++++ WORKING DATA ++++

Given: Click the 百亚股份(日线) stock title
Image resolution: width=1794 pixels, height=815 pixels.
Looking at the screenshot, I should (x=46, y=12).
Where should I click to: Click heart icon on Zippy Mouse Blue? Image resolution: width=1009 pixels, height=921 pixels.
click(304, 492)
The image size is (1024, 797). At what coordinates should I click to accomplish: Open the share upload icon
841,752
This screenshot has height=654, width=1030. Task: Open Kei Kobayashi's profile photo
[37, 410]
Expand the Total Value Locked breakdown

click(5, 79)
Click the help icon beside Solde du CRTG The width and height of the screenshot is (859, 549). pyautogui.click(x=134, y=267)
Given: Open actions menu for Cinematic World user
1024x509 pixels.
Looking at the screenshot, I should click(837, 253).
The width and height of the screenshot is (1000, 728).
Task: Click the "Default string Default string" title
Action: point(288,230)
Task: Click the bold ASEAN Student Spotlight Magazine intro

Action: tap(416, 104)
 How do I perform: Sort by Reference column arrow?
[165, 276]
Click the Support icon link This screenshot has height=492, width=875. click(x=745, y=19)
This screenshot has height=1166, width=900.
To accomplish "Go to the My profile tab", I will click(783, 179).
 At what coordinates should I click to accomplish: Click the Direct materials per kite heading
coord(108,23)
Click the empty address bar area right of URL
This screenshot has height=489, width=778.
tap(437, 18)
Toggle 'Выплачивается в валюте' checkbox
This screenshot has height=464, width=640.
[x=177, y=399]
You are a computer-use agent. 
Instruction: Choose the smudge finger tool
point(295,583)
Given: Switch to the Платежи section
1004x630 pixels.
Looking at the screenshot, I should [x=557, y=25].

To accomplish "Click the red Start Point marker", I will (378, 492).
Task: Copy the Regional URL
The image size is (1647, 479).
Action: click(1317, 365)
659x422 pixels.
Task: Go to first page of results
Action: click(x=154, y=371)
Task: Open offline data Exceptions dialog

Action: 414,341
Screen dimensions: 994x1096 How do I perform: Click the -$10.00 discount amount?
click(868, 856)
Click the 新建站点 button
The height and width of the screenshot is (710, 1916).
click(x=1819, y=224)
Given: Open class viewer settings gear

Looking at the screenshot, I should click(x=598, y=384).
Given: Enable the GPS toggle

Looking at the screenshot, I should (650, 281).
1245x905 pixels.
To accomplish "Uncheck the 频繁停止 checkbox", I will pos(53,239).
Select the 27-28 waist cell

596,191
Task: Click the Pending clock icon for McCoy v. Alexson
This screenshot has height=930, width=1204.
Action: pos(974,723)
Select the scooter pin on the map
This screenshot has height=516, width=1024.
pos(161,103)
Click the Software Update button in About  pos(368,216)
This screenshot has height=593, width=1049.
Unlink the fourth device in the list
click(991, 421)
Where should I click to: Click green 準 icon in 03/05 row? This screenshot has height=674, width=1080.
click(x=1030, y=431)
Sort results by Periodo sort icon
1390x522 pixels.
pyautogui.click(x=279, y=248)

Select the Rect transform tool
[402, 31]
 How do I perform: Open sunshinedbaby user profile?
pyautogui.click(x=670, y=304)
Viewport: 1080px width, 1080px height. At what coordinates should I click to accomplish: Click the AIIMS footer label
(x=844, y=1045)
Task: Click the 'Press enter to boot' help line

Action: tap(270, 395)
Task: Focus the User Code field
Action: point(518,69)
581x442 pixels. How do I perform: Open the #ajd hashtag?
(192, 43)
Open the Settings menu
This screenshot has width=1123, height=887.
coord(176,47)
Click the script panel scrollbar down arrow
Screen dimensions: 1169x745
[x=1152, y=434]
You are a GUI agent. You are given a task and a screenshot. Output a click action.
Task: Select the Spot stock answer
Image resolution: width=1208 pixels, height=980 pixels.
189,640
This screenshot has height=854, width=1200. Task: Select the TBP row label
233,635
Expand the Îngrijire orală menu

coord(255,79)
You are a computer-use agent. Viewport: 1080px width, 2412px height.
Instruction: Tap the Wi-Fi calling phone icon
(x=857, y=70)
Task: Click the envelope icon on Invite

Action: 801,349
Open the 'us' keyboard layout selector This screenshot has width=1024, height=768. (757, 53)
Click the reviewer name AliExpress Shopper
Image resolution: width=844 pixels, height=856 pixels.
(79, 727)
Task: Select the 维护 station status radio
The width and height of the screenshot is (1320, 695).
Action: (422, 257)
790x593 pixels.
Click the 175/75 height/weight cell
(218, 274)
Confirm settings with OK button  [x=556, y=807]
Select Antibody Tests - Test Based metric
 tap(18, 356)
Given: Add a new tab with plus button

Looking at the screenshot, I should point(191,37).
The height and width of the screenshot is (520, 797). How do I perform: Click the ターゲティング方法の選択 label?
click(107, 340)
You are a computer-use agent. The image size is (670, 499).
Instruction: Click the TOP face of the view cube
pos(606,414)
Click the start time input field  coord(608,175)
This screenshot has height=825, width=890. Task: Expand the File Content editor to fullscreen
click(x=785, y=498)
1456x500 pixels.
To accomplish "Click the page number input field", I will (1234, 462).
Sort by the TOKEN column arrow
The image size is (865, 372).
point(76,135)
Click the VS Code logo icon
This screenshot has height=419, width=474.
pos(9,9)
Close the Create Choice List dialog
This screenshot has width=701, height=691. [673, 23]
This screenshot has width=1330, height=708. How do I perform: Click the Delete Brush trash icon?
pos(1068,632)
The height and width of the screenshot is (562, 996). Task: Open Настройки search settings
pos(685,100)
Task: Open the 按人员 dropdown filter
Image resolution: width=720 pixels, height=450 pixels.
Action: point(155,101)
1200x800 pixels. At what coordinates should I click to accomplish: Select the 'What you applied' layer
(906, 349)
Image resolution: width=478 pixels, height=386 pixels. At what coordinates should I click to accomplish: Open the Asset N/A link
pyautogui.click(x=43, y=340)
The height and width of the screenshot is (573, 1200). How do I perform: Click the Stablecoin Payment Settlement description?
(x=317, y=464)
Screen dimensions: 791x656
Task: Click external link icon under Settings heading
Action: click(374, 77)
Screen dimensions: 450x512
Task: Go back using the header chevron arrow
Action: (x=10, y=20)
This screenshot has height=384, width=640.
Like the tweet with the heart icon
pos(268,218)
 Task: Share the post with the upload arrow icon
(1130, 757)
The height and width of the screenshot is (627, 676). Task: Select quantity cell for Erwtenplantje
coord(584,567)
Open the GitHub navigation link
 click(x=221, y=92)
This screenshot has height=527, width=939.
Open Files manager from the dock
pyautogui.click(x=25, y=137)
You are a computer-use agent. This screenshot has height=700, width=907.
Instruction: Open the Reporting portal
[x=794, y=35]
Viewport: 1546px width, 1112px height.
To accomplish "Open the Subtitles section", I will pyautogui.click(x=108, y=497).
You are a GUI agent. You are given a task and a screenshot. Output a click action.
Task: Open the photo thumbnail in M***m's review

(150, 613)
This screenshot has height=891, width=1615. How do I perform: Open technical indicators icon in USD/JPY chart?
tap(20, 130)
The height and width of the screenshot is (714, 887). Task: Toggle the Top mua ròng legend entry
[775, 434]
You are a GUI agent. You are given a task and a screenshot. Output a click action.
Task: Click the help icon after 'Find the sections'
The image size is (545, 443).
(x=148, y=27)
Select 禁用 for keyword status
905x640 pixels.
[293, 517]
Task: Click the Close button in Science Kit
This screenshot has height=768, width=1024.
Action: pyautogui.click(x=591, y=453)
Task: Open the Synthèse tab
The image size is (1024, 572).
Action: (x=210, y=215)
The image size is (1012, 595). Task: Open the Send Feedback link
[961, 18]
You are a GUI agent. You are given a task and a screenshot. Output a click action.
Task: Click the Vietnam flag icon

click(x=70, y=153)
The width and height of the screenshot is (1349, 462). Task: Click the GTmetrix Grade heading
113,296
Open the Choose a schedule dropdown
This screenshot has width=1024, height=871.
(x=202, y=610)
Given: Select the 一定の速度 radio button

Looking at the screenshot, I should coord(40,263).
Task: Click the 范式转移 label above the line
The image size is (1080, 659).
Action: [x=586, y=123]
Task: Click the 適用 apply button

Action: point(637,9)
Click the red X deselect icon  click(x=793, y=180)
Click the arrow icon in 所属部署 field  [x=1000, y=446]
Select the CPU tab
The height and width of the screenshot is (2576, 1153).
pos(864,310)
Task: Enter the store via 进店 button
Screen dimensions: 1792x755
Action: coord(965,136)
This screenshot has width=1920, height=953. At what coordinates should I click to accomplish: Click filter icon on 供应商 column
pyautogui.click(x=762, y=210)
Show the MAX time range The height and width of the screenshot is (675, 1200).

++++

# EXERCISE OBJECTIVE
Look through the data above for the string "computer" and copy every line where it appears.

# REPLY TO THE EXERCISE
You are a computer-use agent. 
You are a computer-use agent. Viewport: 1080px width, 2412px height.
You are a computer-use agent. The image size is (670, 499).
You are a computer-use agent. This screenshot has height=700, width=907.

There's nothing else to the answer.